• Exercise directions: Duplicate the material from the line with "Open the Fill color dropdown arrow" up to and including the line with "click(x=154, y=177)", changing nothing.

## START Material for this exercise

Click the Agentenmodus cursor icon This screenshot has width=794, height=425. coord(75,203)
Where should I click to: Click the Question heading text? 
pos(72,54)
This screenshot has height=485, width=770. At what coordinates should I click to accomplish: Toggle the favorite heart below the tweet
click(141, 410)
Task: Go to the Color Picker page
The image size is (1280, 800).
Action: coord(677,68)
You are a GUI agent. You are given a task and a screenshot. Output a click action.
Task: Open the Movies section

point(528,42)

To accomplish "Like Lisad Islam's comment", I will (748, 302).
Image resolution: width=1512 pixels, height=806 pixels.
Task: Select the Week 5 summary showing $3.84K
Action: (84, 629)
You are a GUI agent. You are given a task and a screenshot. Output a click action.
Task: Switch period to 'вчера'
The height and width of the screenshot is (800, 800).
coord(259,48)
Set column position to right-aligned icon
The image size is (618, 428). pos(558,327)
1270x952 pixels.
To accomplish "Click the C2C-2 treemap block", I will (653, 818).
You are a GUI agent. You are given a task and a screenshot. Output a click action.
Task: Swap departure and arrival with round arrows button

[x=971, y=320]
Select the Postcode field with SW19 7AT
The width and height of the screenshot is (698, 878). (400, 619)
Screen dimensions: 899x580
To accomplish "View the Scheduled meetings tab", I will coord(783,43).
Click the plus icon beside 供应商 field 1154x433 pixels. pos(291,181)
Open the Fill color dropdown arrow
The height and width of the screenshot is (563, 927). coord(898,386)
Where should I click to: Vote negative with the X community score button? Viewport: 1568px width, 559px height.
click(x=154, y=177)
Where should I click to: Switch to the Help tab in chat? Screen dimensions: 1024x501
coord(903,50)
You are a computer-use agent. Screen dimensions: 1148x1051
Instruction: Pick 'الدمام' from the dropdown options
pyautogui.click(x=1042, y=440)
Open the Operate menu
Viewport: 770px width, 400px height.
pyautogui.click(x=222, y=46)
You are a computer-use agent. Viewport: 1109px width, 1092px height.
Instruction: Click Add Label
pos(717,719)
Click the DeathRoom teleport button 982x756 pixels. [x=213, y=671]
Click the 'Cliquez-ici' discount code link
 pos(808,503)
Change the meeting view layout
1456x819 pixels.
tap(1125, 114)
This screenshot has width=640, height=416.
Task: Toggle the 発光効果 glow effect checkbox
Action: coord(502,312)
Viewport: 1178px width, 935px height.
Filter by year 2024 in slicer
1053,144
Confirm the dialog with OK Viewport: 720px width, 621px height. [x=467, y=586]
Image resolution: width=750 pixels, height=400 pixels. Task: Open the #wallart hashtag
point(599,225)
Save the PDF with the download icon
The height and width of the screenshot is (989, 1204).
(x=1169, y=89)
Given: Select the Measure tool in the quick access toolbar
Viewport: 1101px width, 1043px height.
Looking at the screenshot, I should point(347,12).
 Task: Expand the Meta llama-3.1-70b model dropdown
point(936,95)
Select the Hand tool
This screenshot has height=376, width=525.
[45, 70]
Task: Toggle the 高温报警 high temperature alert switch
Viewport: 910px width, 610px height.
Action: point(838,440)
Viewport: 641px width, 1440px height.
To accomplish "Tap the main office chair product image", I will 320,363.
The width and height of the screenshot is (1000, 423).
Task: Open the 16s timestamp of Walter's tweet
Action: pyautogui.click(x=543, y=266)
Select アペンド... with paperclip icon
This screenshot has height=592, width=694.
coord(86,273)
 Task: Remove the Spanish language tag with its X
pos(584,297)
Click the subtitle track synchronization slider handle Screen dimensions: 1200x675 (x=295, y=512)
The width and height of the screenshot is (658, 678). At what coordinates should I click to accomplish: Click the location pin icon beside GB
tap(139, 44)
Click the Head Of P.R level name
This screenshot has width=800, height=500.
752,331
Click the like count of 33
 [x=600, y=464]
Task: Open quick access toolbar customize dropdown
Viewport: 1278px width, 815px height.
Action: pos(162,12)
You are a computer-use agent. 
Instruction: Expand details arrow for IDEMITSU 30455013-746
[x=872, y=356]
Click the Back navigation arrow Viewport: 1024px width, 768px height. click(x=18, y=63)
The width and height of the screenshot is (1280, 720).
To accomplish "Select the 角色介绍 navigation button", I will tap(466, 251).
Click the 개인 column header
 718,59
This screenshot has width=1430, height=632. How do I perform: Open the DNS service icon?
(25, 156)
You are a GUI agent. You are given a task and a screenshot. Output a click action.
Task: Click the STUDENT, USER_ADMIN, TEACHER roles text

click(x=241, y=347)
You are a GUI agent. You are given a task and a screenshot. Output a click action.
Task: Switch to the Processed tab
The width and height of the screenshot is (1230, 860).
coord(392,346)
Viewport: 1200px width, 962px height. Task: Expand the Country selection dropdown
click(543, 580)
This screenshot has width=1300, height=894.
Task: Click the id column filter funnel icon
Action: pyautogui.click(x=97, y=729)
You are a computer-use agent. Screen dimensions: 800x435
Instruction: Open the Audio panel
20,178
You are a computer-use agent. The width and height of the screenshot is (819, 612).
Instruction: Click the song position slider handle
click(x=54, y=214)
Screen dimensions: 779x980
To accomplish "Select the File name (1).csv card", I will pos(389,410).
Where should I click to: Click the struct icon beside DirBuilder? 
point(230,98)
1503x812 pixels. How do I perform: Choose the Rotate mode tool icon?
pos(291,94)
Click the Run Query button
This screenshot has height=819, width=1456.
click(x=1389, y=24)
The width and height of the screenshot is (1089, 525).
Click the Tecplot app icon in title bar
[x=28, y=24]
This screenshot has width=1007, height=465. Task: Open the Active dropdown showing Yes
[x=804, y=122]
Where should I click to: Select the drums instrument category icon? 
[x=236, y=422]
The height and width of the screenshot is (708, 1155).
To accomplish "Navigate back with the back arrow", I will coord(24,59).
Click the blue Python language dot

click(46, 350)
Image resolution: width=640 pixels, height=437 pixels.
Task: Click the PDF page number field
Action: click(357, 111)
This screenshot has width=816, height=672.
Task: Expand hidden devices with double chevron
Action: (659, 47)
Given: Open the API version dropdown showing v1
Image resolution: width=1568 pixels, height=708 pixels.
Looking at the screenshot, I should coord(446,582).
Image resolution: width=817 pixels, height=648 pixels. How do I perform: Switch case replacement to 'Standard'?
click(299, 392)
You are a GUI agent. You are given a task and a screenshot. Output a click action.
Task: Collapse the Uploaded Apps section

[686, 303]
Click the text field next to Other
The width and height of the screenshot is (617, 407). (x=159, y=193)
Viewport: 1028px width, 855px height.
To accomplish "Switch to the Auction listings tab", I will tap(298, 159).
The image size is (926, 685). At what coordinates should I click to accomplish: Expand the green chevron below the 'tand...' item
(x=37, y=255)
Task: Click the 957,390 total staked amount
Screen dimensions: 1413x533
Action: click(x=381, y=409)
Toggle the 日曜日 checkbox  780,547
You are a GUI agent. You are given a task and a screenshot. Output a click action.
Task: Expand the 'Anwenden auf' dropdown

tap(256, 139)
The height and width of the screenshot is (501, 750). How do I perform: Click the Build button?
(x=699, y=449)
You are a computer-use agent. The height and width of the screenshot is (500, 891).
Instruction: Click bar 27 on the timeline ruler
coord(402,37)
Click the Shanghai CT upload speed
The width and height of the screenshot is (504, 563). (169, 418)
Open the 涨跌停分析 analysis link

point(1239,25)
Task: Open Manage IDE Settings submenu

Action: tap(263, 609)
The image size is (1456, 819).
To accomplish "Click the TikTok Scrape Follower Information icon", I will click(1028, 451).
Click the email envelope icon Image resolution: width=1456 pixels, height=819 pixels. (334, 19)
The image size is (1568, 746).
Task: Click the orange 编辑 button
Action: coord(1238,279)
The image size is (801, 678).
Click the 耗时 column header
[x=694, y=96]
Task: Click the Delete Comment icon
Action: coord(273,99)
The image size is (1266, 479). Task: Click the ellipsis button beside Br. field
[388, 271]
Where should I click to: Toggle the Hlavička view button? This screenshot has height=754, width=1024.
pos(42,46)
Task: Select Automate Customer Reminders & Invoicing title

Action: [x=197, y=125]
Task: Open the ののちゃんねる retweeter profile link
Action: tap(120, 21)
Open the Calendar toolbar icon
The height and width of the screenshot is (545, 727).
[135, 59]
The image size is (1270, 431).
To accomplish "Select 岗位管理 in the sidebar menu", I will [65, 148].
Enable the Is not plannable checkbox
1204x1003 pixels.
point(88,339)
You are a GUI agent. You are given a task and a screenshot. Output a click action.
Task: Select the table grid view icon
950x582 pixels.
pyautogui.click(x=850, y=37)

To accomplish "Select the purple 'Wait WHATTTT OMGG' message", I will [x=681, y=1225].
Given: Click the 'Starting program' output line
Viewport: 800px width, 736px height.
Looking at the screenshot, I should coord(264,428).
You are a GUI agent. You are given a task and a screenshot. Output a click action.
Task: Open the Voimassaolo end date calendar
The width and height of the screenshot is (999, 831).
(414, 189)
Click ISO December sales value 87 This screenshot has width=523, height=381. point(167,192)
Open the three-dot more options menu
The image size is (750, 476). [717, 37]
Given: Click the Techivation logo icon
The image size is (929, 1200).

## END Material for this exercise

• Written reply:
Open the Fill color dropdown arrow
The height and width of the screenshot is (563, 927). coord(898,386)
Where should I click to: Vote negative with the X community score button? Viewport: 1568px width, 559px height.
click(x=154, y=177)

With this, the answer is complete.